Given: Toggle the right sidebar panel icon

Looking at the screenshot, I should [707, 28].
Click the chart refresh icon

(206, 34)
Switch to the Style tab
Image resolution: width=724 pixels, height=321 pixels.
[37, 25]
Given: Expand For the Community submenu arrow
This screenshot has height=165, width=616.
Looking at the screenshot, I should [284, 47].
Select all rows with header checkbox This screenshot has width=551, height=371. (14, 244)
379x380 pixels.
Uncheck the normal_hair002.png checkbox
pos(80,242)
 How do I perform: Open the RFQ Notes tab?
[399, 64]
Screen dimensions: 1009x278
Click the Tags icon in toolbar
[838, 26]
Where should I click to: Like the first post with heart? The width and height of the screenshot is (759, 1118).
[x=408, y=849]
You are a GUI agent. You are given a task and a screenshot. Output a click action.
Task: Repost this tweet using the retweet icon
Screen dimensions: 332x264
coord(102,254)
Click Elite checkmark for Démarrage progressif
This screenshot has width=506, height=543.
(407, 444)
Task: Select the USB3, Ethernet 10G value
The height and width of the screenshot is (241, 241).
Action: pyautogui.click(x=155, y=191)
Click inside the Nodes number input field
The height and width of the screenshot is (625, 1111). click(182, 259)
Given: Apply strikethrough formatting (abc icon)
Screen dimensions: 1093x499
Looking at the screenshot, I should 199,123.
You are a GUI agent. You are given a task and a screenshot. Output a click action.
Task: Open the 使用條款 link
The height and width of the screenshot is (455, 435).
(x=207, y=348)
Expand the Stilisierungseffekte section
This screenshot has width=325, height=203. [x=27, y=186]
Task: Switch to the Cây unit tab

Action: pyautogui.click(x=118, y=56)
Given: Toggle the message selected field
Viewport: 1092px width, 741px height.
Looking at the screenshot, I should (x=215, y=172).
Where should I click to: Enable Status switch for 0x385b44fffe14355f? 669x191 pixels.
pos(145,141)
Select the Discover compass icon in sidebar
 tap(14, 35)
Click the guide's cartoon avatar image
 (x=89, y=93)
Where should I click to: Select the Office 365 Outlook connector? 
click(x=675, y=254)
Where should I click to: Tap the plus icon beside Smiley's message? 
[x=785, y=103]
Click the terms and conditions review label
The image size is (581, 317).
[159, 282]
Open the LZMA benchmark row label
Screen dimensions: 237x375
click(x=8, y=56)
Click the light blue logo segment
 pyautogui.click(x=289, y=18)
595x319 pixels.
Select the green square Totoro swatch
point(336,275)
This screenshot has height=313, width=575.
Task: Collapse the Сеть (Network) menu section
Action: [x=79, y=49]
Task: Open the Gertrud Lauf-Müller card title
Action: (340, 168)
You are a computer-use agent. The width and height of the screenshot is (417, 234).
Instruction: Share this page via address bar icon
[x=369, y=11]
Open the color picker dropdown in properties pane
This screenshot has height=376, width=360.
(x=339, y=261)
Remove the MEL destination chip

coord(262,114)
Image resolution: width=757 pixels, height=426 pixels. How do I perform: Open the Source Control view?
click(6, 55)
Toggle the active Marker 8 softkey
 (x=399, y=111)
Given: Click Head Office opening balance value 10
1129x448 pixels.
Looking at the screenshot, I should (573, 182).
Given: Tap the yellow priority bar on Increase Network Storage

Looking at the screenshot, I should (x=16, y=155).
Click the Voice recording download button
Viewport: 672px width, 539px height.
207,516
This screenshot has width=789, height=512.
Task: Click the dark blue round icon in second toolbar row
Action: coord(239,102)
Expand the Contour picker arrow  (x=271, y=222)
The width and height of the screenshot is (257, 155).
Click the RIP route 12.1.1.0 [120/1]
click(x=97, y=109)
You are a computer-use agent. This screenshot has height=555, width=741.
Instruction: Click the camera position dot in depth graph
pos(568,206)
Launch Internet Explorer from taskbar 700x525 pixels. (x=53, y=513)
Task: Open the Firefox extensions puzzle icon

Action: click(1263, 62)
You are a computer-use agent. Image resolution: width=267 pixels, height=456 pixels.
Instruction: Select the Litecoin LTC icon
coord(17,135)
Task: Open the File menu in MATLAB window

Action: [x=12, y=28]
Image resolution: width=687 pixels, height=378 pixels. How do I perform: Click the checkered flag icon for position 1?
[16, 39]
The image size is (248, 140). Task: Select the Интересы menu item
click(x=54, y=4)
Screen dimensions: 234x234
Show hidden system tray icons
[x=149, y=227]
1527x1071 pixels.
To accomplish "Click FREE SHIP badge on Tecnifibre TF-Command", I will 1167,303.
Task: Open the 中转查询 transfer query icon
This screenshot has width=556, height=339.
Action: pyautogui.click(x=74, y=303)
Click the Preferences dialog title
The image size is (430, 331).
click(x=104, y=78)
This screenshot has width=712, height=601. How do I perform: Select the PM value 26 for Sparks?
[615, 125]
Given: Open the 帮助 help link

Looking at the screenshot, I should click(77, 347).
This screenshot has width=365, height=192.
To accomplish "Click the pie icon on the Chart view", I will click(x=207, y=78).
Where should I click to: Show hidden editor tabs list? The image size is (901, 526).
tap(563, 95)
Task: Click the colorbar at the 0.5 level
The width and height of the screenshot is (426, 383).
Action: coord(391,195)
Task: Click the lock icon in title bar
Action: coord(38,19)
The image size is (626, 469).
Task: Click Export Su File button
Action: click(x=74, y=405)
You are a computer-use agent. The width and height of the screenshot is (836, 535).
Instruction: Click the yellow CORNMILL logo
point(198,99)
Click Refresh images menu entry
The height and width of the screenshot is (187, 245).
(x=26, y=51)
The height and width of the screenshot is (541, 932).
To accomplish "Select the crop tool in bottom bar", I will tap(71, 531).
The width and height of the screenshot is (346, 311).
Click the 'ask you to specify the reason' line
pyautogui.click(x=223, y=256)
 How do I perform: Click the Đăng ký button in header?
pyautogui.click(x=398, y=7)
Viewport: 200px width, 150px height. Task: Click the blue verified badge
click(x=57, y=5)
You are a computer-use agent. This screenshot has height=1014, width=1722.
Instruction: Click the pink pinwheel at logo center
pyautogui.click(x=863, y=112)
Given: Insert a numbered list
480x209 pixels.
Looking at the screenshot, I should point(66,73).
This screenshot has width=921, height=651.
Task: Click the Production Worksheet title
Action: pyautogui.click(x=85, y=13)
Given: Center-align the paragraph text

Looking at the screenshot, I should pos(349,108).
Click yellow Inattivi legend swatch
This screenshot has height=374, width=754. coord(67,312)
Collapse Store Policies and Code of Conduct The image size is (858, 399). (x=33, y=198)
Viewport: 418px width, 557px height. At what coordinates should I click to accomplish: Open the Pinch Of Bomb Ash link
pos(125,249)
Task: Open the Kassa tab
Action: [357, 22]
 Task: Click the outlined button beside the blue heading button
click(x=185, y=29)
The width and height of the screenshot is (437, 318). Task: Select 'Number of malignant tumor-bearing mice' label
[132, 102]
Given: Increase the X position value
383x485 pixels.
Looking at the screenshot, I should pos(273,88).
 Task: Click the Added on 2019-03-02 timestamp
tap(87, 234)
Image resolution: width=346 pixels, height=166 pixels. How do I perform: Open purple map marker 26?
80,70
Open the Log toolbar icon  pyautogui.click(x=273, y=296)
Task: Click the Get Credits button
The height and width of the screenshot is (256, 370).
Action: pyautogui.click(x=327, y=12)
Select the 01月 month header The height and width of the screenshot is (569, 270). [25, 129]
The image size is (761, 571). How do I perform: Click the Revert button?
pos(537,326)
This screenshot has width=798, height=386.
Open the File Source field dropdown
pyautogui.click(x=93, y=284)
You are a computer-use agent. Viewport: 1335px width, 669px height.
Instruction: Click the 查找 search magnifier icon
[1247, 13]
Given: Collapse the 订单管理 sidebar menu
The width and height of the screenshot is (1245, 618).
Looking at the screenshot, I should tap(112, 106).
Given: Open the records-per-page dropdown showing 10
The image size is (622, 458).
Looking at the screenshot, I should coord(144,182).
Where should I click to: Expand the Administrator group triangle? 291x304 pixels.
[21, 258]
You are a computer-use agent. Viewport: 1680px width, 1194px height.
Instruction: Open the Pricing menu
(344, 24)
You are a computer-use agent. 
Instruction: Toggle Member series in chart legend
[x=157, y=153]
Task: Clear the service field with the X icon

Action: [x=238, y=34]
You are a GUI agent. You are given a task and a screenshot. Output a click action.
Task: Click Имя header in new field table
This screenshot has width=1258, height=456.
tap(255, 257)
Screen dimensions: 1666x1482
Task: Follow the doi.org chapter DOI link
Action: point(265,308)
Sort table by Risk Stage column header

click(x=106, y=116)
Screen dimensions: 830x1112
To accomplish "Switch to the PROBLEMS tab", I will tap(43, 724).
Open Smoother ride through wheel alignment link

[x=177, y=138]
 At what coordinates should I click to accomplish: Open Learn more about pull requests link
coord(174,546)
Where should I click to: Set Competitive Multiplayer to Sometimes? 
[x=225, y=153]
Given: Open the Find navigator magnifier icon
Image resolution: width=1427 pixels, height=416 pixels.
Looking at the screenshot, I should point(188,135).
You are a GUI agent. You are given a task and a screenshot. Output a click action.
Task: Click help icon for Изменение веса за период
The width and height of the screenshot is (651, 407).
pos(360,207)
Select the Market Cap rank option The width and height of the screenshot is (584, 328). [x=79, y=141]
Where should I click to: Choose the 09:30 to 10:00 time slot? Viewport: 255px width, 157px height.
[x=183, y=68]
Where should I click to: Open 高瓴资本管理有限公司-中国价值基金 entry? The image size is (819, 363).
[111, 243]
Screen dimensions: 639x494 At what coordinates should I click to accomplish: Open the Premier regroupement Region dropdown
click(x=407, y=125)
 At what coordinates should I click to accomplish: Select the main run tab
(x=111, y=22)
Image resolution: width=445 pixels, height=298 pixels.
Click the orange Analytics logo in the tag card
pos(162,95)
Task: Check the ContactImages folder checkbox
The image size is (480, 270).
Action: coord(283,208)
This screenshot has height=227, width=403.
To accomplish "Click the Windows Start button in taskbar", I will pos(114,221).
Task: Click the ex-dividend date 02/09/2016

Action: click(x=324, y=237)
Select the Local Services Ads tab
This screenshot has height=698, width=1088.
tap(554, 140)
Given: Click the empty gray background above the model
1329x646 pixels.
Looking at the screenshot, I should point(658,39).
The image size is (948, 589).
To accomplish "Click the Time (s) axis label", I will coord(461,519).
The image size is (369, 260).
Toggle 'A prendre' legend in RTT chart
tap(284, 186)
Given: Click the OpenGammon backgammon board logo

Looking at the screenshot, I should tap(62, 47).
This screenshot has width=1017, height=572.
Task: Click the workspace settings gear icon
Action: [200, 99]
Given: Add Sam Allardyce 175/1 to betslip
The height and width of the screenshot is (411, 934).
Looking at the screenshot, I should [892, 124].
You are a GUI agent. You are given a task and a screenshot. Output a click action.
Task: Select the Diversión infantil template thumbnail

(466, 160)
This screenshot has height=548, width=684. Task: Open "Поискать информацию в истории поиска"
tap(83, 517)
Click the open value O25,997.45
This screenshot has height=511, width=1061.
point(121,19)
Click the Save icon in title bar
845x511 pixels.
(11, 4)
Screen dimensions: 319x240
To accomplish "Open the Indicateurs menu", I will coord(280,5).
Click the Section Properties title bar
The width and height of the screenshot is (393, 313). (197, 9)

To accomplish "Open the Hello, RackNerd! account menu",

--- --- ---

◆ Exercise prompt ◆
Reproduce the records above exactly, from the first line to the line that holds "379x380 pixels.", inclusive, and omit everything after it.

◆ Exercise output ◆
Given: Toggle the right sidebar panel icon

Looking at the screenshot, I should [707, 28].
Click the chart refresh icon

(206, 34)
Switch to the Style tab
Image resolution: width=724 pixels, height=321 pixels.
[37, 25]
Given: Expand For the Community submenu arrow
This screenshot has height=165, width=616.
Looking at the screenshot, I should [284, 47].
Select all rows with header checkbox This screenshot has width=551, height=371. (14, 244)
379x380 pixels.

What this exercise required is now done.